§ TASK TO CARRY OUT: Every line from the one with "Screen dimensions: 641x1067" through the last line below should be repeated exactly; pictures stay out of the copy.

§ DATA RECORDS:
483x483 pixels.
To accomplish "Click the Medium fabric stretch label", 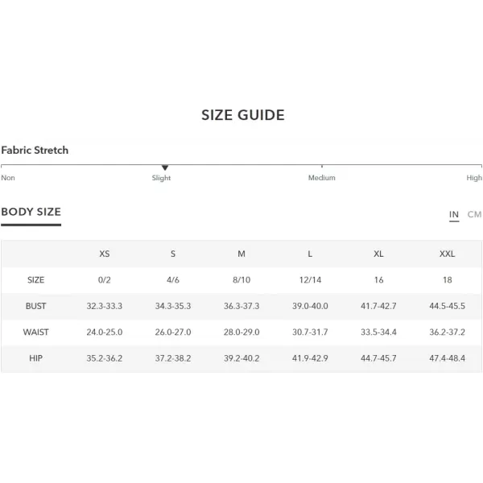I will click(321, 178).
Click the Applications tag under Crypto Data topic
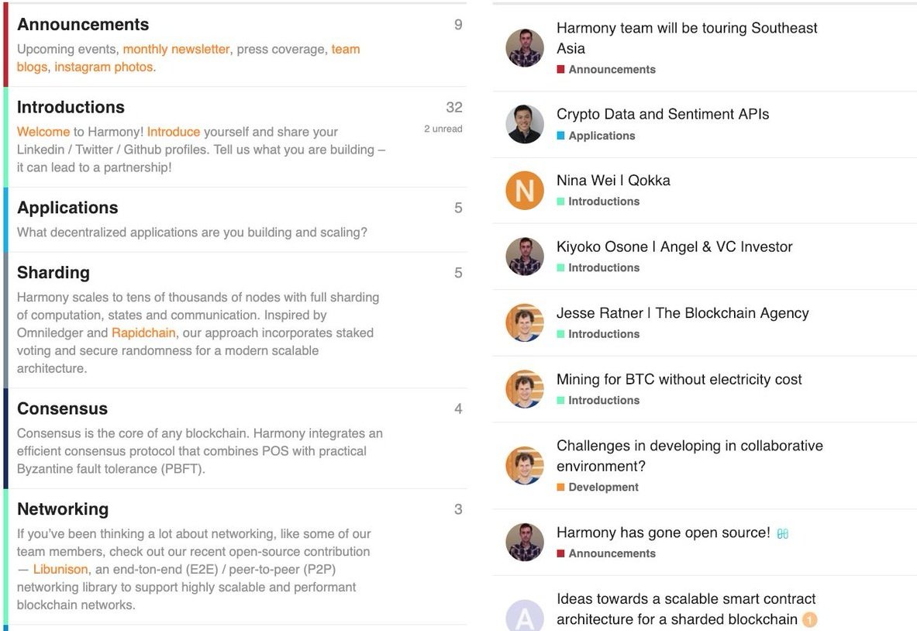The width and height of the screenshot is (917, 631). [602, 136]
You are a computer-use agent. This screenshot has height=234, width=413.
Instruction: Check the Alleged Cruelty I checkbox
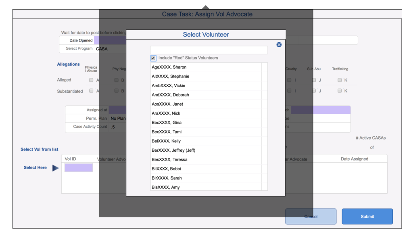pos(289,80)
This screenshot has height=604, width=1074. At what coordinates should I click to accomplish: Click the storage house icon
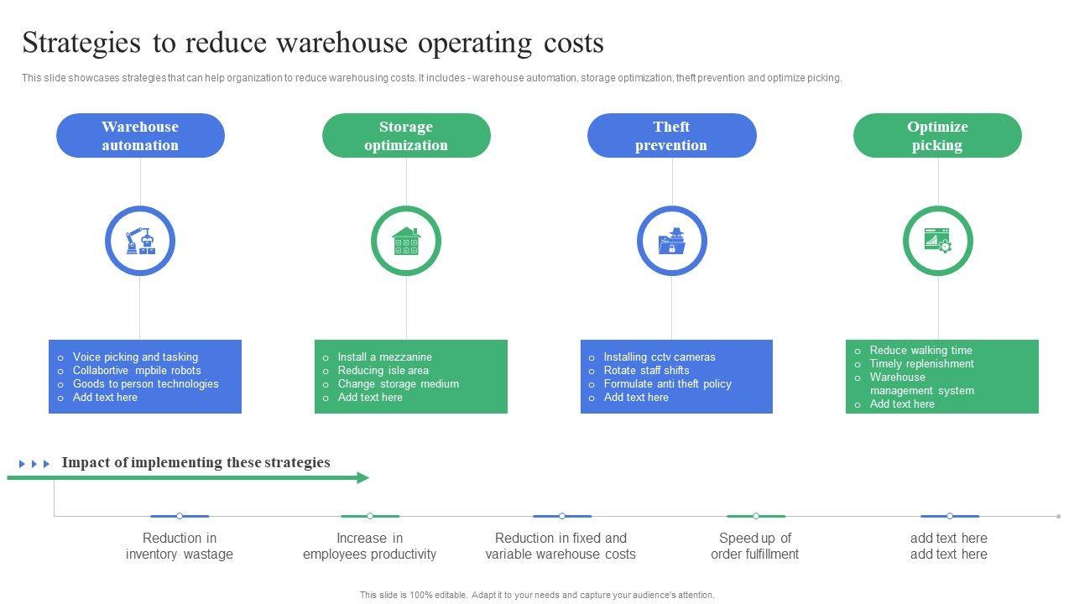(406, 242)
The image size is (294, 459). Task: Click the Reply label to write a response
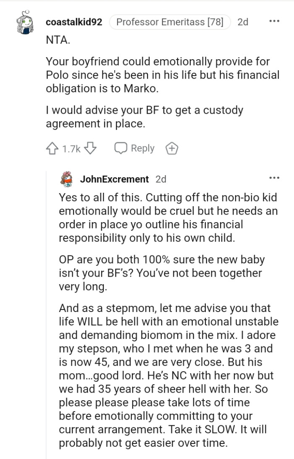tap(143, 148)
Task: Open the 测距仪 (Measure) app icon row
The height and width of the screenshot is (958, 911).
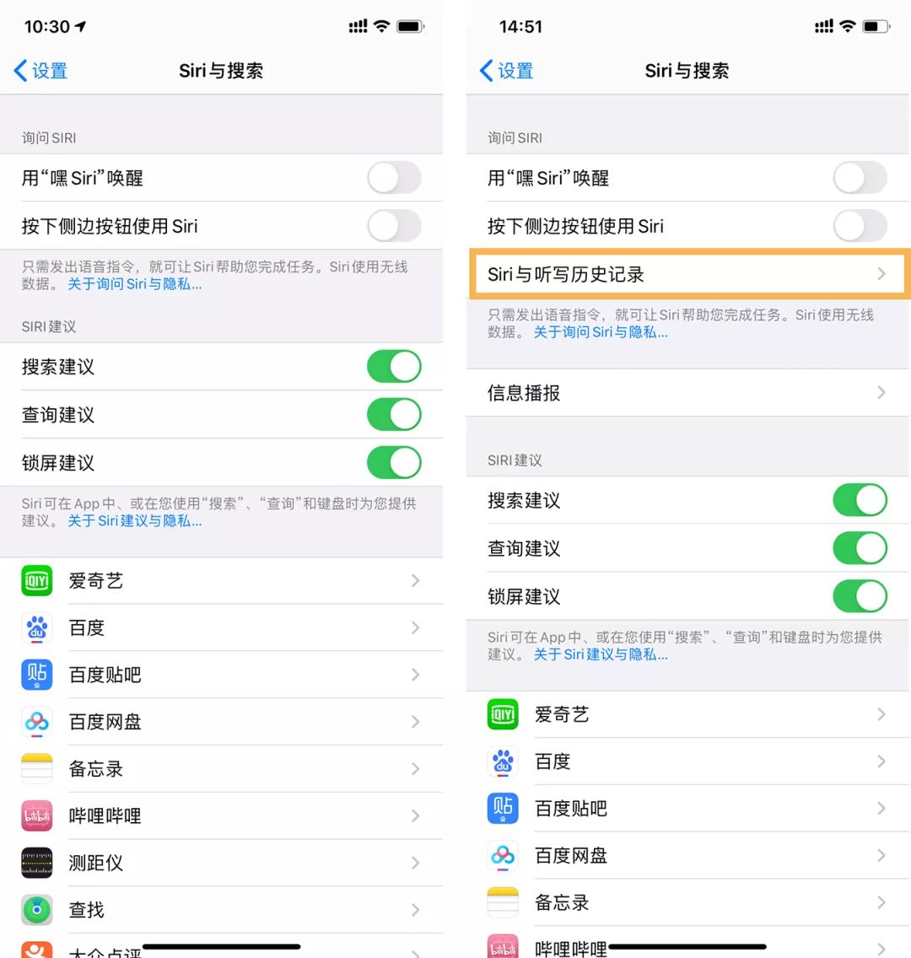Action: [221, 863]
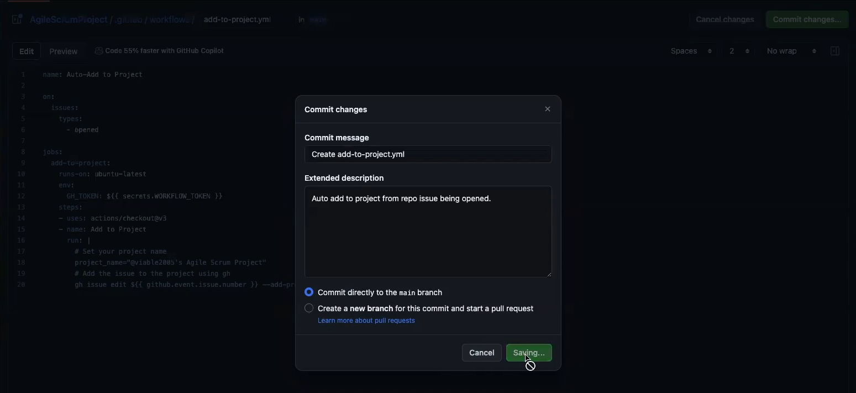Select Create a new branch radio option
Image resolution: width=856 pixels, height=393 pixels.
click(309, 308)
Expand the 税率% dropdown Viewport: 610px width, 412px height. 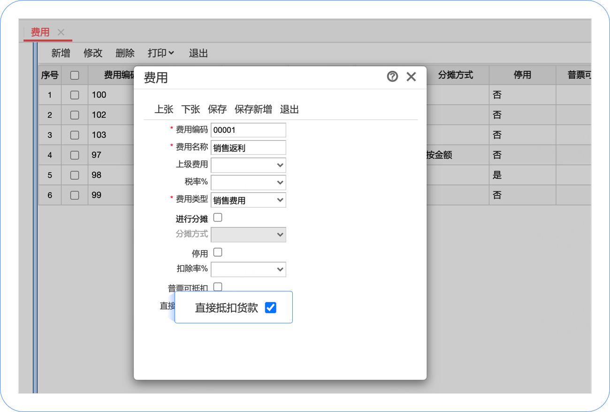[x=249, y=183]
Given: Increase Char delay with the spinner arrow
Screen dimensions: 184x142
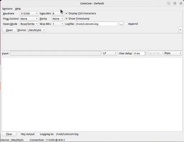Looking at the screenshot, I should (146, 52).
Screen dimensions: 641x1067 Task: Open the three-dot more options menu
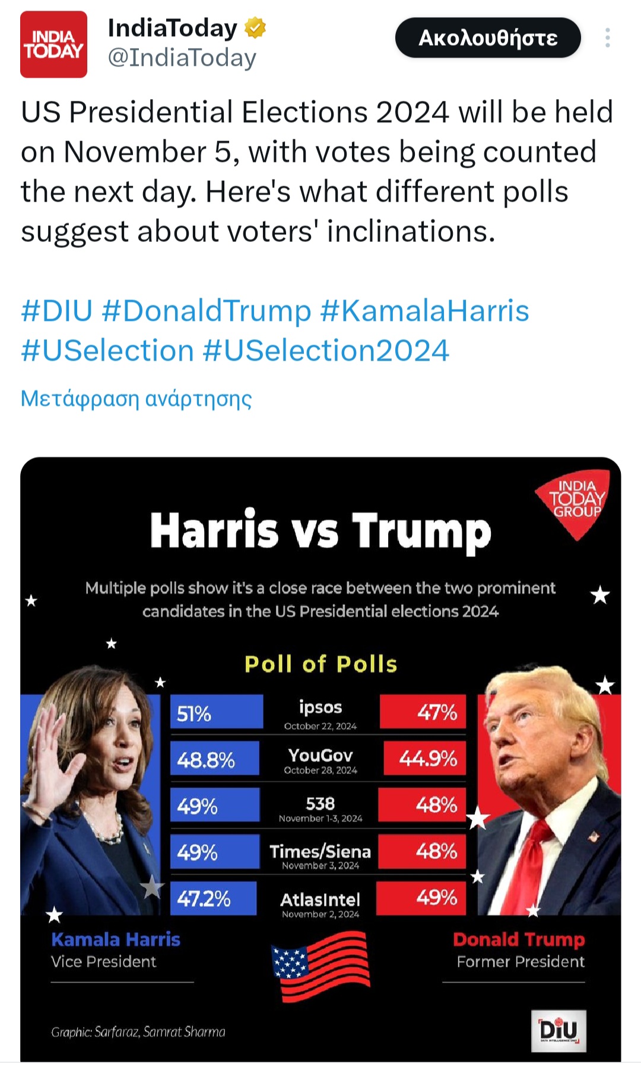(x=607, y=38)
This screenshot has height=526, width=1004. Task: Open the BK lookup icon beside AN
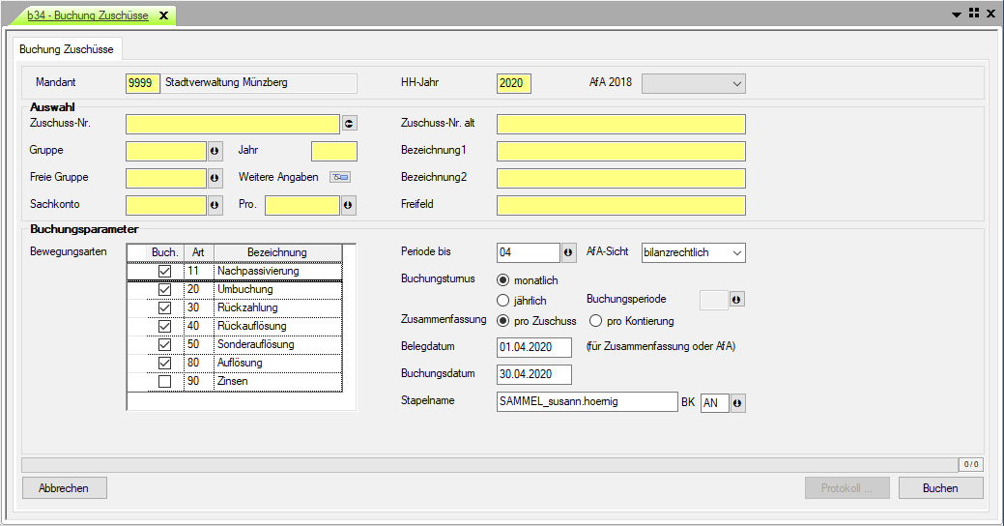(738, 402)
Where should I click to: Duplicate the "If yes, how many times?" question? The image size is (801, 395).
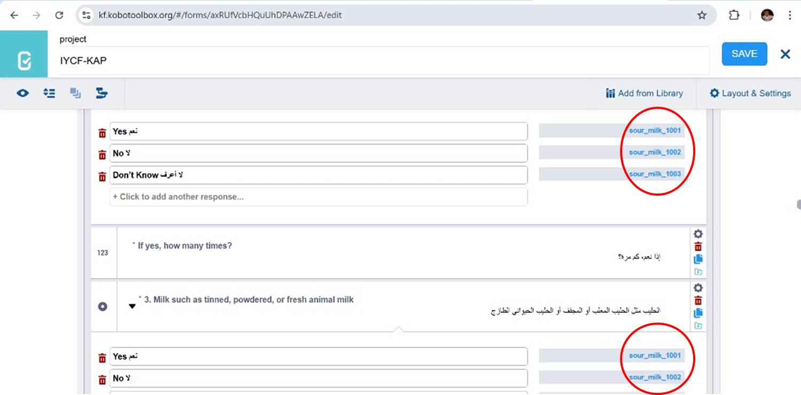click(698, 260)
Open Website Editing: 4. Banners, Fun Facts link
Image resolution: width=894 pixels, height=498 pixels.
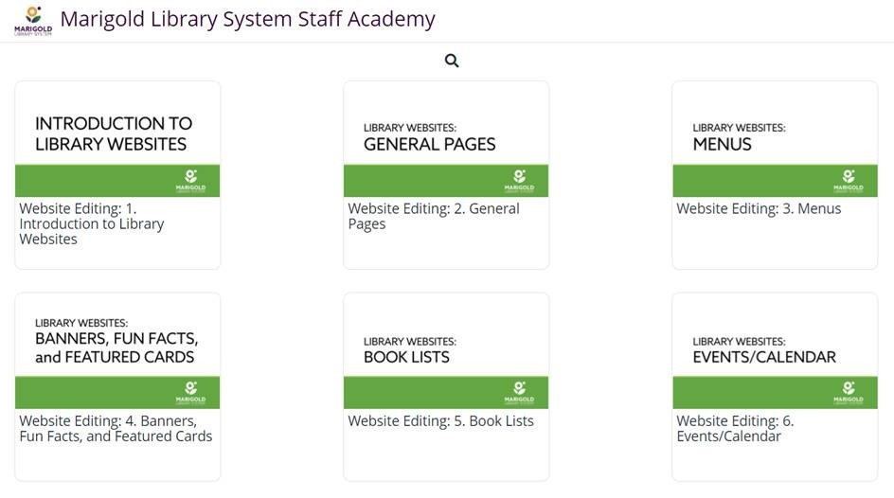pyautogui.click(x=116, y=429)
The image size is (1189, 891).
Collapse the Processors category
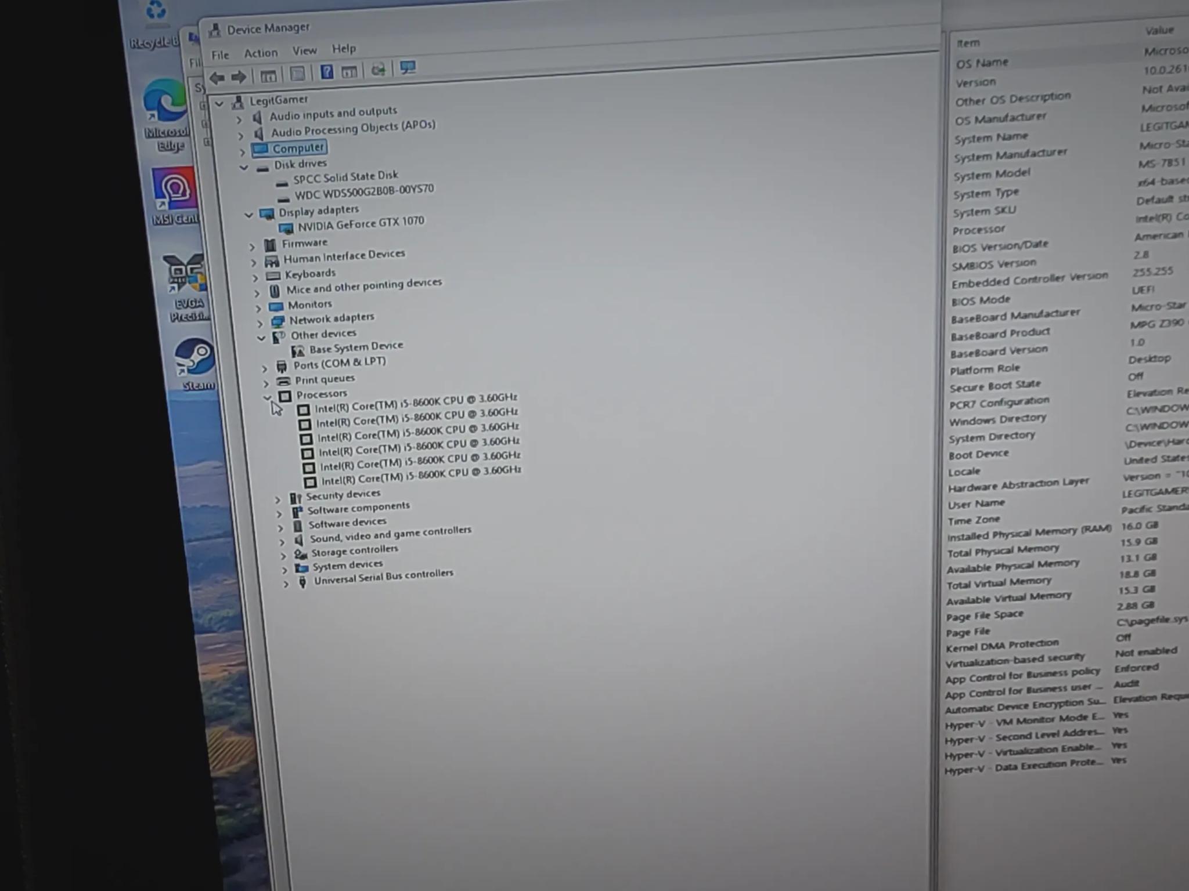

§ THE ANSWER:
Screen dimensions: 641x1067 Task: Open the three-dot more options menu
(x=607, y=38)
This screenshot has height=526, width=1004. Task: Open the BK lookup icon beside AN
(738, 402)
Where should I click to: Duplicate the "If yes, how many times?" question? The image size is (801, 395).
click(698, 260)
Open Website Editing: 4. Banners, Fun Facts link
Image resolution: width=894 pixels, height=498 pixels.
pyautogui.click(x=116, y=429)
The image size is (1189, 891).
Collapse the Processors category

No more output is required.